Ground 2: Claims 1-8 are obvious over Stein 2004 in view of Chang.

  • Prior Art Relied Upon: Stein 2004 (a February 5, 2004 presentation by Dr. Evan Stein) and Chang.
  • Core Argument for this Ground:
    • Prior Art Mapping: Petitioner asserted that the Stein 2004 presentation, which was the source for the Pink Sheet 2004 article, provided an even more detailed disclosure of the escalating dosing regimen for implitapide. It presented clinical trial data and a development plan showing a dose titration schedule (starting at 10 mg daily, escalating by 5 mg every 5 weeks after safety checks at 4 weeks) to achieve a targeted 18-24% LDL-C reduction.

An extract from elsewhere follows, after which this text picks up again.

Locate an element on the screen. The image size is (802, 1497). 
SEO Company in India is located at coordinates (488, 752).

As in Ground 1, Chang supplied the teaching that lomitapide was a known MTP inhibitor with similar efficacy to implitapide.
    • Motivation to Combine: The motivation is largely the same as in Ground 1, but Petitioner argued it was strengthened by the detailed clinical data and marketing rationale in Stein 2004. Stein 2004 presented a clear strategy for making MTP inhibitors commercially viable as adjunct therapies by using lower, escalating doses to manage side effects. A POSITA would be motivated to apply this promising strategy to other well-known MTP inhibitors like lomitapide, which Chang identified as a leading candidate.
    • Expectation of Success: The expectation of success was identical to that in Ground 1. Petitioner contended that the additional clinical data for implitapide presented in Stein 2004 would further bolster a POSITA’s confidence that the same dosing strategy would be successful with lomitapide, a structurally and functionally similar compound.

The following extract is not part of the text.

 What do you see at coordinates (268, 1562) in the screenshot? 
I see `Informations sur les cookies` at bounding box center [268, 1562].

4. Key Claim Construction Positions

  • “piperidine N-oxide thereof”: Petitioner argued this term is undefined by structure or chemical name in the specification. A POSITA would understand it to require adding an oxygen atom to the nitrogen of the piperidine ring in lomitapide, but the specification provides no support for this specific derivative or its clinical activity.
  • “about 1 to 4 weeks”: Petitioner argued that the prior art’s teaching of evaluating safety at four weeks and escalating the dose at five weeks is encompassed by the term “about four weeks.” It asserted this was an obvious and routine variation in clinical trial design, not a patentable distinction.

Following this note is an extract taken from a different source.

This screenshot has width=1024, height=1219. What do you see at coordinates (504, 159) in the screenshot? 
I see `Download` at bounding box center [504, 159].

5. Key Technical Contentions (Beyond Claim Construction)

  • Denial of Priority Date: Petitioner dedicated a significant portion of its argument to contending the ’268 patent was not entitled to the filing date of its provisional application (March 5, 2004). The argument was that the provisional failed to provide written description support for the specific numerical dose ranges and the "piperidine N-oxide" limitation recited in the issued claims. Therefore, the patent’s effective priority date is its actual filing date of March 7, 2005, making Pink Sheet 2004 and Stein 2004 (both from February 2004) prior art under 35 U.S.C. §102(b).

6. Relief Requested

  • Petitioner requested institution of an inter partes review and cancellation of claims 1-8 of the ’268 patent as unpatentable under 35 U.S.C. §103.